Characteristics and clinical role of bronchoscopy in diagnosis of childhood endobronchial tuberculosis.

Author information

1
Key Laboratory of Major Diseases in Children, Ministry of Education, National Clinical Research Center for Respiratory Diseases, National Key Discipline of Pediatrics (Capital Medical University), Department of Interventional Pulmonology, Beijing, China.
2
Beijing Key Laboratory of Pediatric Respiratory Infection Diseases, Beijing Pediatric Research Institute, Beijing Children's Hospital, Capital Medical University, National Center for Children'ss Health, Beijing, China.
3
Department of Respiratory Diseases, Beijing Children'ss Hospital, Capital Medical University, National Center for Children'ss Health, Beijing, China.
4
Department of Respiratory Diseases, Beijing Children'ss Hospital, Capital Medical University, National Center for Children'ss Health, Beijing, China. kunlingshen1717@163.com.
5
Beijing Children's Hospital, Capital Medical University, National Center for Children's Health, No. 56 Nanlishi Road, Beijing, 100045, China. kunlingshen1717@163.com.

Abstract

BACKGROUND:

Endobronchial tuberculosis (EBTB) is the most frequent complication of primary pulmonary tuberculosis (PTB) in children.

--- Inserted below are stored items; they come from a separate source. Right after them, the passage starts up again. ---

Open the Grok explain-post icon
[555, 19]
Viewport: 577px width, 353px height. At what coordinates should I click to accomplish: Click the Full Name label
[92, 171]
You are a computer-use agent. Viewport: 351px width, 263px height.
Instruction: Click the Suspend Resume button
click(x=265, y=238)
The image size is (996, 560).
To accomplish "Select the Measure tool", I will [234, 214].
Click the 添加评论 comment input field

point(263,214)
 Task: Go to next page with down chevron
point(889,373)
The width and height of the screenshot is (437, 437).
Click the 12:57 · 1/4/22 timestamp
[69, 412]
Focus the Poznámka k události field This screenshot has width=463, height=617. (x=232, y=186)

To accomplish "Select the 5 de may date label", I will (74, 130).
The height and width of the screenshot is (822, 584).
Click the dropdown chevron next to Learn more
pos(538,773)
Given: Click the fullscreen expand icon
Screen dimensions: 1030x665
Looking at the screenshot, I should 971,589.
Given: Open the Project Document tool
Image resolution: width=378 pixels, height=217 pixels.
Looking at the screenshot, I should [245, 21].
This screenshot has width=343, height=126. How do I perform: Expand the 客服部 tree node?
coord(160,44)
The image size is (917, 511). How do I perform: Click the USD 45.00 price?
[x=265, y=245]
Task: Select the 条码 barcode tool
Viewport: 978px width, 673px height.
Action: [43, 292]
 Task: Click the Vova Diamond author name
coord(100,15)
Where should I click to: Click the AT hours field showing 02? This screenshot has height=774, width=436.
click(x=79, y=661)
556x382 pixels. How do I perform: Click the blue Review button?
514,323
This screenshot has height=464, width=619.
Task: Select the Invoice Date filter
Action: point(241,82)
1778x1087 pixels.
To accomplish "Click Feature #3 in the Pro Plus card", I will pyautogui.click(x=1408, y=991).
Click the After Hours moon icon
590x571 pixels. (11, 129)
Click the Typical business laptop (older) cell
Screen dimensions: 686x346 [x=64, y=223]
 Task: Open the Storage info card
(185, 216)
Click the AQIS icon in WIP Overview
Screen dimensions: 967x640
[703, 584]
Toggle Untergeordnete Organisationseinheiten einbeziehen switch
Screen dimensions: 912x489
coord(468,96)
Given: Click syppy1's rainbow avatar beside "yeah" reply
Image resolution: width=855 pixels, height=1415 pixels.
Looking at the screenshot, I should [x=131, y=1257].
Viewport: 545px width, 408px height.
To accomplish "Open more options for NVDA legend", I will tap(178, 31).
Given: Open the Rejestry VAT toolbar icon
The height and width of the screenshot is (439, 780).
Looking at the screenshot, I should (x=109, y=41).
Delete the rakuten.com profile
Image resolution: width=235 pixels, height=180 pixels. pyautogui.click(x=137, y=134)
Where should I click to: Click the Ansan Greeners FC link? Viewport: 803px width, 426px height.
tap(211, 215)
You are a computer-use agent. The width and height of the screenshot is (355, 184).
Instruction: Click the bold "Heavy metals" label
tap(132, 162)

The aim of the study was to analyze characteristics and clinical role of bronchoscopy in diagnosis of childhood EBTB.

METHODS:

A retrospective, descriptive study was undertaken in 157 children with EBTB undergone flexible bronchoscopy (FB) between January 2006 and June 2014.

RESULTS:

The median age of the enrolled patients was 3.4 years, with 73.2% of patients under five years old. The most common subtype was tumorous type (145/157, 92.4%). If only involved bronchus were considered, the common affected sites were right middle lobe bronchus (49/228, 21.5%), left upper lobe bronchus (41/228, 18.0%), right upper lobe bronchus (41/228, 18.0%), right main bronchus (35/228, 15.4%), respectively. Children younger than five years old were at higher risk to have multiple endobronchial lesions (P=0.044), with an odds ratio of 2.313 (95% confidence interval: 1.009-5.299). Before the bronchoscopy, only 16 (10.2%) patients were highly suspected of EBTB, while the others were diagnosed as PTB without EBTB (69.4%), or misdiagnosed as pneumonia or foreign body aspiration (20.4%) on admission.

CONCLUSIONS:

The patients under five years old are at high risk to progress to EBTB and have multiple endobronchial lesions. The most frequent subtype of EBTB in children is tumorous type. The lesions are seen in the right bronchial system more frequently. FB should be performed to detect the endobronchial lesions in suspected patients as soon as possible.

KEYWORDS:

diagnosis; endobronchial tuberculosis; flexible bronchoscopy

PMID:
28623556
DOI:
10.1007/s12519-017-0046-1
[Indexed for MEDLINE]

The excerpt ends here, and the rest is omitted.